Reproduce the passage from the Pandas grouping guide word for word, starting at "Finally we can" and ending at "df_g, on=['col1', 'col2'])".

--- Text extract ---

How to Group by multiple columns, count and map in Pandas

To group by two or multiple columns, count unique combinations and map the result we can chain two Pandas methods:

  • groupby()
  • size()
df.groupby(['col1', 'col2']).size()

The picture below shows all the steps and the final result:

Let's create a sample DataFrame and explain all the steps in details:

import pandas as pd

data = {'col1': ['a', 'c', 'a', 'b', 'a', 'c'],
    	'col2': ['d', 'a', 'c', 'e', 'd', 'a']}
df = pd.DataFrame(data)

data looks like:

col1 col2
0 a d
1 c a
2 a c
3 b e
4 a d
5 c a

Group by two columns and count

To group by multiple columns in Pandas and count the combinations we can chain methods:

df_g = df.groupby(['col1', 'col2']).size().reset_index(name='counts')

This gives us a new DataFrame with counts of unique combinations from the columns. We have the original columns plus new columns - counts which contains the occurrences:

col1 col2 counts
0 a c 1
1 a d 2
2 b e 1
3 c a 2

Map count to new column in first DataFrame

Finally we can map the count to the original DataFrame. We will use method merge and map on two columns ['col1', 'col2']:

pd.merge(df, df_g, on=['col1', 'col2'])

This gives us:

col1 col2 counts
0 a d 2
1 a d 2
2 c a 2
3 c a 2
4 a c 1
5 b e 1

Or if we like to preserve the order of the original DataFrame we can use left join - how="left":

pd.merge(df, df_g, on=['col1', 'col2'], how='left')

How does it work?

  • we group by two columns col1 and col2
  • the size method counts the number of occurrences of each combination
  • reset_index method reset the index
  • rename of the new column to counts and assign counts
  • finally map the two DataFrames on multiple columns

--- Stored data ---

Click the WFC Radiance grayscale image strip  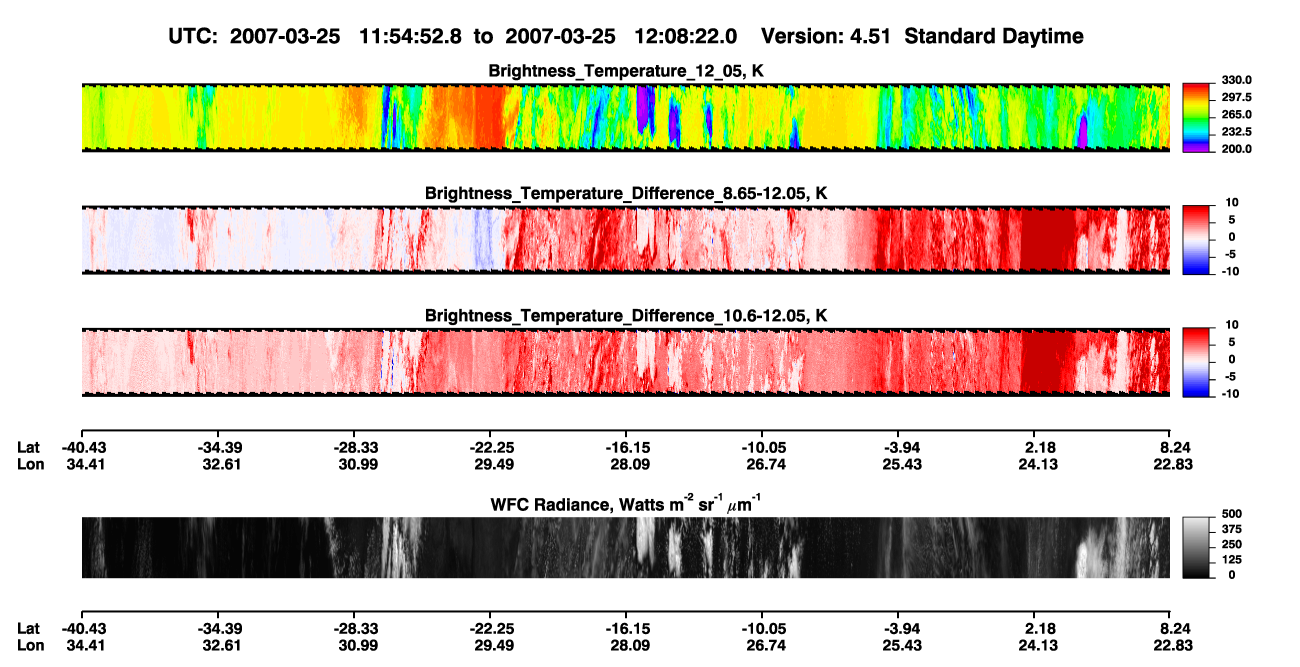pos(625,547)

---
--- Stored data ---

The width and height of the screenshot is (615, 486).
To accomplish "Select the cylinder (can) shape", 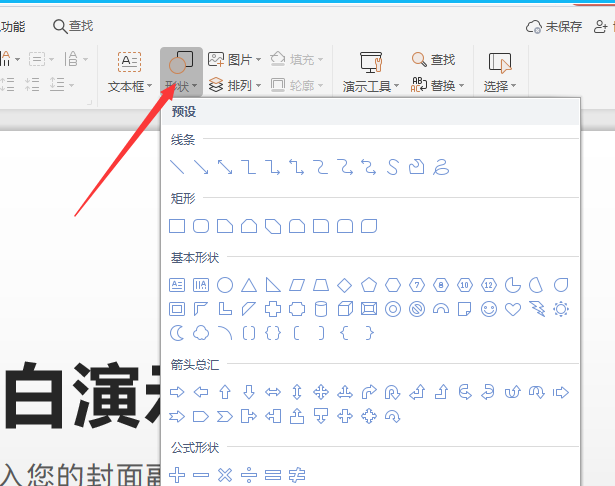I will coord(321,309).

---

-- Answer to this exercise --
Finally we can map the count to the original DataFrame. We will use method merge and map on two columns ['col1', 'col2']:

pd.merge(df, df_g, on=['col1', 'col2'])